Times New Roman, 14 Pt. February 3, 2011
Posted by KG in Etc., FS Life, State.trackback
In one of those great second season West Wing episodes, Sam asks the immortal Ainsley Hayes to edit a 23-page position paper down to three pages. Twenty-three pages! Fellow bureaucrats, can you imagine? My experience the last few months in the Department tells me that paper only gets shorter the higher it goes up the food chain. Frankly, I wouldn’t be surprised if over at the non-fictional West Wing they communicate via punctuation.
I’ve been working within the Department central machinery for long enough that writing at significant length has become a challenge. This is fantastic for both Twitter and text messaging, but a terrible affirmation of my own technology-aided short attention span. These days paper longer than a few pages drives me mad. Bullet lists are so much easier. Also of note is that it’s paper, vice “articles” or “stories.”
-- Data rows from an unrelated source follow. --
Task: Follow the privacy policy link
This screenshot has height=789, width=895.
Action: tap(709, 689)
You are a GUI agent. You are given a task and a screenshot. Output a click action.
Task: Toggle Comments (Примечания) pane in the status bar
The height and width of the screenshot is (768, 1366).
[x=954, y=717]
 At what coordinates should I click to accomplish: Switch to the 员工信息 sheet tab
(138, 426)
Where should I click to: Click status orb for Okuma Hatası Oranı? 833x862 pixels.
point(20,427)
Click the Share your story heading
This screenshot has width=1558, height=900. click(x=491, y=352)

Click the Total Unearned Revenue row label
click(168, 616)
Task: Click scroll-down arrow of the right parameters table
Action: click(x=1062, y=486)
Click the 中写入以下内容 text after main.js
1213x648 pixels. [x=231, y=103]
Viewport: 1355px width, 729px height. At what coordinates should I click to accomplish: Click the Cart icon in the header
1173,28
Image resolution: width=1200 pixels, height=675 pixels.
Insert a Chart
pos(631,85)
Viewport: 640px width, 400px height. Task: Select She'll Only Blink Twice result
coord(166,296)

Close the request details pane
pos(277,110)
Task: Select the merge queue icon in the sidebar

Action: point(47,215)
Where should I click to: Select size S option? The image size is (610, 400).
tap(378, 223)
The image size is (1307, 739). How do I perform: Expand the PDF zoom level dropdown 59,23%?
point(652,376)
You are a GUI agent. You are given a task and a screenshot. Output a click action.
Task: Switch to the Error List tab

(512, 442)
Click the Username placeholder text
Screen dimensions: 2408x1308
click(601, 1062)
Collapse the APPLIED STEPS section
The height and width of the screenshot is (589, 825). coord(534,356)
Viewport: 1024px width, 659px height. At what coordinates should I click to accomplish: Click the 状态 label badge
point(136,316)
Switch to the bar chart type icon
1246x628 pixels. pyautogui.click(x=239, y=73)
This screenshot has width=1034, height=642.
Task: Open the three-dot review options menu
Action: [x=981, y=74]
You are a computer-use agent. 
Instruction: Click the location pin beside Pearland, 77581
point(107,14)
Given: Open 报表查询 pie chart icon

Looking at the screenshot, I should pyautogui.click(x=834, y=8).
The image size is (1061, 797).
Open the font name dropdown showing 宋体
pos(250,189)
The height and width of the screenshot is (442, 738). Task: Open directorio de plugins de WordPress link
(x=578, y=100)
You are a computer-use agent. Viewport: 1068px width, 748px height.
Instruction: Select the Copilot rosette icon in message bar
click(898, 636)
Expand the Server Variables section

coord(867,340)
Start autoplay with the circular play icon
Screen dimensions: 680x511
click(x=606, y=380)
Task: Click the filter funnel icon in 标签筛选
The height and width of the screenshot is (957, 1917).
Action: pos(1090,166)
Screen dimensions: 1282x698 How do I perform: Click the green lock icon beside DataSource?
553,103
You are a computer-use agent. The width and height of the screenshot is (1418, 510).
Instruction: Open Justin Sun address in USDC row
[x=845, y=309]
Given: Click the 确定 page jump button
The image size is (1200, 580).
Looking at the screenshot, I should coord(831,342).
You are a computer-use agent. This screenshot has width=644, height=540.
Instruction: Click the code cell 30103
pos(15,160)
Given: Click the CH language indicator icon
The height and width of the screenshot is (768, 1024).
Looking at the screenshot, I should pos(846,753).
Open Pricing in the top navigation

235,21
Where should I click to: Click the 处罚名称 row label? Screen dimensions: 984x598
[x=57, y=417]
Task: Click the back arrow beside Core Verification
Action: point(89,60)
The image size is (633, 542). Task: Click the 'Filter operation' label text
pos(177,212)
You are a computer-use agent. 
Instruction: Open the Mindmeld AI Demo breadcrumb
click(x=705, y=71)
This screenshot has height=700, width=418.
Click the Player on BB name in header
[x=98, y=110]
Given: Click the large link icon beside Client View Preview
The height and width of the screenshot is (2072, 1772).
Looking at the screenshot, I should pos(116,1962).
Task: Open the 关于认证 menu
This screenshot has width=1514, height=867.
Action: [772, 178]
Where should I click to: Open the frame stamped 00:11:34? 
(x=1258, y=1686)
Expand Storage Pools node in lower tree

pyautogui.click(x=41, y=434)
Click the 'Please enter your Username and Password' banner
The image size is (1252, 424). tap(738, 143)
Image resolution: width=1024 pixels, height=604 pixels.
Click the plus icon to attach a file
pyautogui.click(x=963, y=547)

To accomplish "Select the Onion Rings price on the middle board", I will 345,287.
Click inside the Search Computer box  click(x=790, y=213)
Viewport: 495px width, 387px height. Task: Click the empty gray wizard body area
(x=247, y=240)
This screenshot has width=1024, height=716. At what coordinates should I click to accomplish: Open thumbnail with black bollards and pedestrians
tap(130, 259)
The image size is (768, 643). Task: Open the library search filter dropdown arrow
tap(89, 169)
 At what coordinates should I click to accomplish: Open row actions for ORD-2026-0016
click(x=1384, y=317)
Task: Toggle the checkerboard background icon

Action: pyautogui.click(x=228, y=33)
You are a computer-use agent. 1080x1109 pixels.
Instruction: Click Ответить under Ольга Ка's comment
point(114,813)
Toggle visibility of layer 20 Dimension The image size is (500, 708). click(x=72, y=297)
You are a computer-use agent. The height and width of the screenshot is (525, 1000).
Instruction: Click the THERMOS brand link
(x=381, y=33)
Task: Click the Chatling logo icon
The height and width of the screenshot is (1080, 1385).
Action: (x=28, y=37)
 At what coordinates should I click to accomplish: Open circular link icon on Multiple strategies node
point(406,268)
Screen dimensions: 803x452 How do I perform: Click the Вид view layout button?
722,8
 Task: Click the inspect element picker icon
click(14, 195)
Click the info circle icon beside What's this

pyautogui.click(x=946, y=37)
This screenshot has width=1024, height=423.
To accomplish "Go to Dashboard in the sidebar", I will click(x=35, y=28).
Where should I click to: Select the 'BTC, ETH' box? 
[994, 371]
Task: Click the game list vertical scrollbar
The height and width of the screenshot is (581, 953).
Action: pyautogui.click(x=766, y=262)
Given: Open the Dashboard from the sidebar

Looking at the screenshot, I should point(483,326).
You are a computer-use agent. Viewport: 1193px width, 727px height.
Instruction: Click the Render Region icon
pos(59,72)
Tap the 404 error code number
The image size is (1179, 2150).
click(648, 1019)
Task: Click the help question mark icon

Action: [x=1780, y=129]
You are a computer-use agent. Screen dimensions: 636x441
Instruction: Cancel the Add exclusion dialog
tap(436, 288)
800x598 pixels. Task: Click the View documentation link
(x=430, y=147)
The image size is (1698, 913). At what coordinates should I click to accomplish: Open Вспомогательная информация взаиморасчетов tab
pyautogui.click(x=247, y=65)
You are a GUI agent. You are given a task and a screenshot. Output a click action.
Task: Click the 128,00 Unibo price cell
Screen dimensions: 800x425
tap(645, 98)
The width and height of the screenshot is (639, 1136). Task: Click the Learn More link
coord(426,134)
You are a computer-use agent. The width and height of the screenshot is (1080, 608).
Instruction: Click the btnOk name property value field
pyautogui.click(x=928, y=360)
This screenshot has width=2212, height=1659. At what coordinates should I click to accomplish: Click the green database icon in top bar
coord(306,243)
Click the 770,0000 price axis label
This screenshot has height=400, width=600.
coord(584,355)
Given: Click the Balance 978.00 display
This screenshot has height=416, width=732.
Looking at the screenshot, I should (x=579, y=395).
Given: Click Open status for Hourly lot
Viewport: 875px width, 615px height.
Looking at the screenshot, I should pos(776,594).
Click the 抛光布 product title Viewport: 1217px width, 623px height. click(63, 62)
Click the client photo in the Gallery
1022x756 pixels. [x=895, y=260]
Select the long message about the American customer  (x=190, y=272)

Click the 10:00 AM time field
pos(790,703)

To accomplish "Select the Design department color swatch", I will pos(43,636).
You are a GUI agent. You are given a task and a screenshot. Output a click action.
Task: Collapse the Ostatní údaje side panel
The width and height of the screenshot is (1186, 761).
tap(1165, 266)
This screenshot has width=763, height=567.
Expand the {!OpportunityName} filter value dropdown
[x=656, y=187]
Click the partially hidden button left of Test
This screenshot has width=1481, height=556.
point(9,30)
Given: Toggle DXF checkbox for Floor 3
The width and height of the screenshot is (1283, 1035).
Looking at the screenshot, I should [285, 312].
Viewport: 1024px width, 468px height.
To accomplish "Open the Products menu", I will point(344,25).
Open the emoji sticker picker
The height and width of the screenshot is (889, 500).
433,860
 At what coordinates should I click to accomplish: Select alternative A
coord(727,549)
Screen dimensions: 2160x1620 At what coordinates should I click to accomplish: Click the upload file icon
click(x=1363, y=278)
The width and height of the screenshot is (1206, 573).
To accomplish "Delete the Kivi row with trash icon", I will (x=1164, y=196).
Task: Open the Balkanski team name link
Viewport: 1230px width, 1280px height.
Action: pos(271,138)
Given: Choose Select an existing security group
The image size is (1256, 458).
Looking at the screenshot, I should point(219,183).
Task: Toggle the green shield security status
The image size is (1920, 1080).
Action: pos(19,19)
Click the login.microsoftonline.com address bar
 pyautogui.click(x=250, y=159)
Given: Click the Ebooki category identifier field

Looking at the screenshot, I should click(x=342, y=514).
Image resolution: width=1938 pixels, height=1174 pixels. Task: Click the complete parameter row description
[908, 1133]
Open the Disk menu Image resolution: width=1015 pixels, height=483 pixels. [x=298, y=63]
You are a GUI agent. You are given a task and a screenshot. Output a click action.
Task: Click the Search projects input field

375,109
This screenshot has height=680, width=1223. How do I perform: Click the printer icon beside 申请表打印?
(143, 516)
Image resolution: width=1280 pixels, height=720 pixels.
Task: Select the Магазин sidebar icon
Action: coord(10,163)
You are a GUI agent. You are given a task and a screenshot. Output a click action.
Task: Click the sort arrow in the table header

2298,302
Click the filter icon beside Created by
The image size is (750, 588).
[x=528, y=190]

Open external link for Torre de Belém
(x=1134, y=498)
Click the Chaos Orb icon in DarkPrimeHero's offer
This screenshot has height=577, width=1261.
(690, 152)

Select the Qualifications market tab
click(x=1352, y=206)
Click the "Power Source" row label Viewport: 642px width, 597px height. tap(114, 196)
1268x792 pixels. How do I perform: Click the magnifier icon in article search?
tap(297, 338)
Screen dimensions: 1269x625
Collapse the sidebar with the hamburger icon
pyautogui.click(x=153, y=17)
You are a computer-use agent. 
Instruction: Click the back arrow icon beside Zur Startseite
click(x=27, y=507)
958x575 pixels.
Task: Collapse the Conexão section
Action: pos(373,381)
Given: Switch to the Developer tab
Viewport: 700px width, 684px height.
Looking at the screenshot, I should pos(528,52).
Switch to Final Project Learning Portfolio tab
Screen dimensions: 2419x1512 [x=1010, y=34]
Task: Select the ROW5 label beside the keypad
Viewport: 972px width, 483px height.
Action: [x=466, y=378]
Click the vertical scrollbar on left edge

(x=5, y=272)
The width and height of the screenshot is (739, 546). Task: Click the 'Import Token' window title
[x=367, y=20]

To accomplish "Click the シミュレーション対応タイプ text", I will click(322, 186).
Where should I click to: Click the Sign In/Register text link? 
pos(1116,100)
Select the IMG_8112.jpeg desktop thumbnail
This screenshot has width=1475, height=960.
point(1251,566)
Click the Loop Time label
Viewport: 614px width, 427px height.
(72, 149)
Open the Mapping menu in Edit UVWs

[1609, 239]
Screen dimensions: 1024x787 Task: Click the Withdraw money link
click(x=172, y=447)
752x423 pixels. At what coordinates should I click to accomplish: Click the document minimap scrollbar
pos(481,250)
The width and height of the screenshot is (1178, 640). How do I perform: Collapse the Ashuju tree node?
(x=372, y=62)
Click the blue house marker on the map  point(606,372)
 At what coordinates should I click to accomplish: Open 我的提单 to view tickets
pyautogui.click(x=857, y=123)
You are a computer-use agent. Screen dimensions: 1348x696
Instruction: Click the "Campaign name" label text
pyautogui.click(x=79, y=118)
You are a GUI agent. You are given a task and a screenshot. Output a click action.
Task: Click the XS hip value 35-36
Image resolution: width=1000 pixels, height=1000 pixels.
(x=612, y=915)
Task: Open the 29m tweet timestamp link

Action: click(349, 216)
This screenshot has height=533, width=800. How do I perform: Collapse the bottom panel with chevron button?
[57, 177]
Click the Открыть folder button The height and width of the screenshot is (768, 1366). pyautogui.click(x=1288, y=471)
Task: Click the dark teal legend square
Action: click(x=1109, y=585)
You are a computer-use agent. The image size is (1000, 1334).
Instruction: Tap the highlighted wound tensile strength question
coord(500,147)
The most frustrating part of this is that my brain thinks this is zero-sum. With all my writing and work reading coming out as declarative, simple sentences, reading in my personal life is just that much harder. Comic books? Ooh, colors and pictures! Easy. Newspapers also seem fine. But a history of the Middle East in the early 20th century? I’ve been trying to finish that thing for months. Back when I was younger, I could have knocked that book out in a week. Somehow work has caused me to lose the monastic discipline I had to read complex, rich texts. Of course, work may just be a scapegoat, and I might just be getting dumber.
If it is actually work, there may be a bright side. I could be Army, and be knee-deep in slide decks.



When did “powerpoint presentations” become “slide decks” anyway?
Fromkin’s book is great! The only thing that slowed me down (and I’m older than you by far) is having to stop and say to myself “doh, we’re doing that again” over and over as I read it.
Glad you mentioned it though, I need to re-read it now that we’re over here.